Un test d'orientation au niveau " exagérément élevé "
Le test non contraignant préalable à l'entrée en médecine se tiendra ce jeudi 4 septembre pour les futurs étudiants de la Fédération Wallonie-Bruxelles. Le CIUM profite de l'occasion pour rappeler son attachement au principe mais, surtout, pour exhorter les autorités à revoir le contenu.
À la veille de cet examen d'entrée à blanc, le Comité Interuniversitaire des étudiants en Médecine (CIUM) a tenu à réaffirmer son soutien au " test d'orientation " prévu par le décret médecine du ministre Marcourt.

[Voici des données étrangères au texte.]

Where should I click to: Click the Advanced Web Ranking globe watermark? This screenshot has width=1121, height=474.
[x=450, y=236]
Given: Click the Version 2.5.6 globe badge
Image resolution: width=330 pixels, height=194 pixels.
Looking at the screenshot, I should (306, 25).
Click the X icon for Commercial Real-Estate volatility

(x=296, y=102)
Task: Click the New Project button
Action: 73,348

Les étudiants de médecine et leurs représentants restent majoritairement favorables à cet exercice d'évaluation, comme l'atteste le sondage du CIUM. Sur 700 bacheliers interrogés au cours de l'année académique 2013-2014, près de 560 sondés ne s'offusquent pas de cet examen affichant pourtant un taux de réussite médiocre (26%). Taux qui a encore chuté de moitié (13% !) lors de la première évaluation en juillet.
Selon l'organisation interuniversitaire, cela témoigne " d'un niveau de difficulté totalement disproportionné par rapport aux prérequis à l'entame de la première année ". Cela remet en exergue les disparités entre les établissements secondaires et décourage des étudiants susceptibles de réussir, poursuit le CIUM.

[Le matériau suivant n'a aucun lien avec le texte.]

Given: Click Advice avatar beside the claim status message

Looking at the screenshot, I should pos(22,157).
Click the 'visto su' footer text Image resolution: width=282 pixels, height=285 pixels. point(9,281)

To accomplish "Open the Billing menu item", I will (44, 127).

Les représentants ont donc décidé d'entamer le suivi des résultats des étudiants au test et au terme du premier bac et rechercheront d'éventuelles corrélations afin de pouvoir se prononcer sur la qualité prédictive de l'exercice.
" Aucune étude scientifique extrapolable à ce système n'a été réalisée. Il s'agit donc d'un système pilote et en tant que test indicatif, il doit être considéré comme un outil pédagogique supplémentaire ", sent bon de préciser le CIUM. Car personne n'exclut le risque de voir le test non contraignant se muer en réel examen d'entrée.